As a preview of a big upcoming change in BioGPS, we have been working for several months on a migration of our database from Oracle to CouchDB. We are also moving our gene annotation to the cloud by hosting our CouchDB instance at Amazon EC2.

We have generally been extremely happy with the performance and stability of EC2 during our internal testing. However, last Thursday morning we experienced our first down time incident. It actually occurred right in the middle of our weekly code review. We lost the connection to our EC2 server, while “Amazon Management Console” still reported that it was running normally. Rebooting server did not bring it back.

Friday morning, we found our server was back to normal again. Amazon did post an “informational message” for Thursday, May 6th indicating that there was an issue during a matching time frame. But it’s still listed under “Service is operating normally” icon, and their 30 minute window was much shorter than our observed outage. And there were other reports with a similar problem posted at the EC2 forum (1, 2, 3).

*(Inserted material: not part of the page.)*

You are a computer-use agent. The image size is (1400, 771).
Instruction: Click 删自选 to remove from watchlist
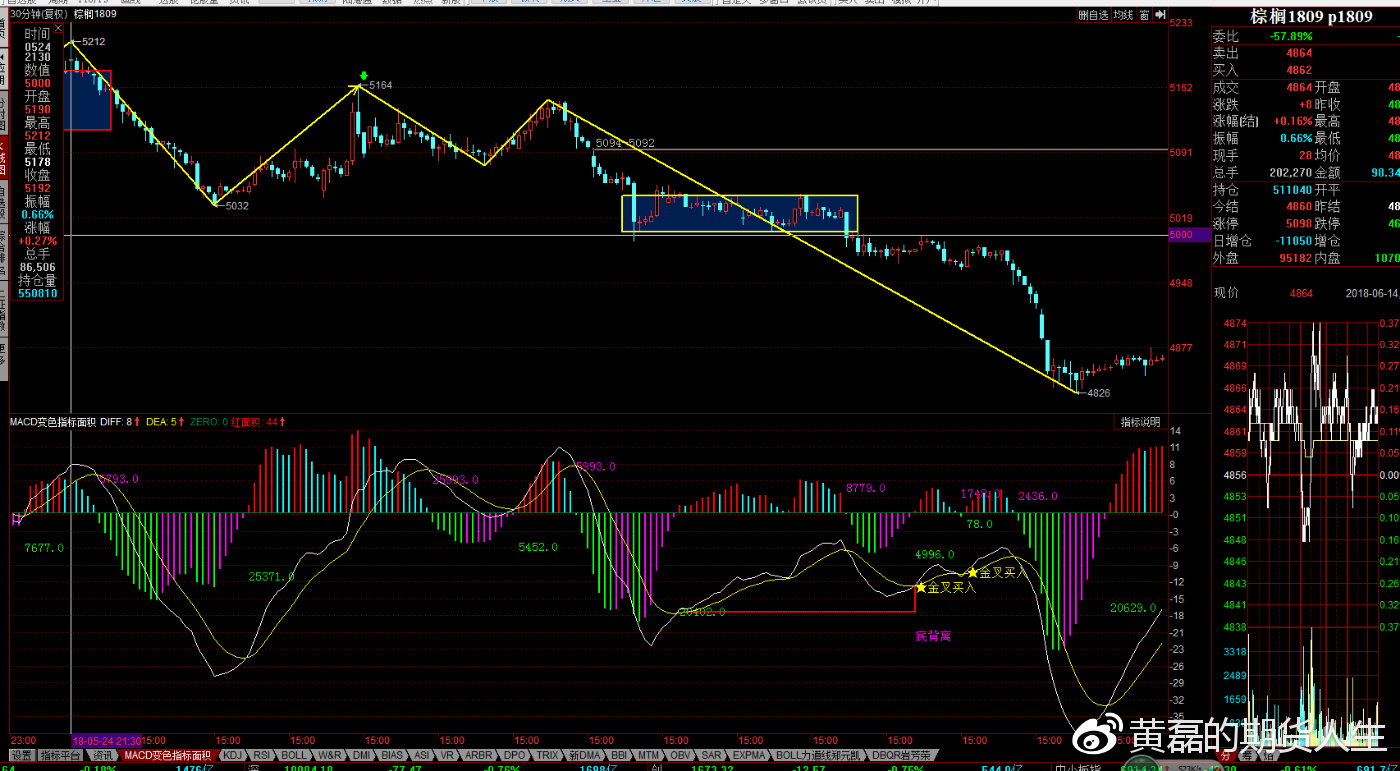tap(1093, 15)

All those green “operating normally” icons on the AWS status page are nice, but they are significantly less reassuring if smaller outages like this are going under the radar. We have now put our EC2 instance under Nagios monitoring so we can get more data. But still, this incident has slightly slowed up our adoption of AWS.

We’d be very interested if anybody else has had similar experiences to share? Do you have a backup plan in case AWS goes down?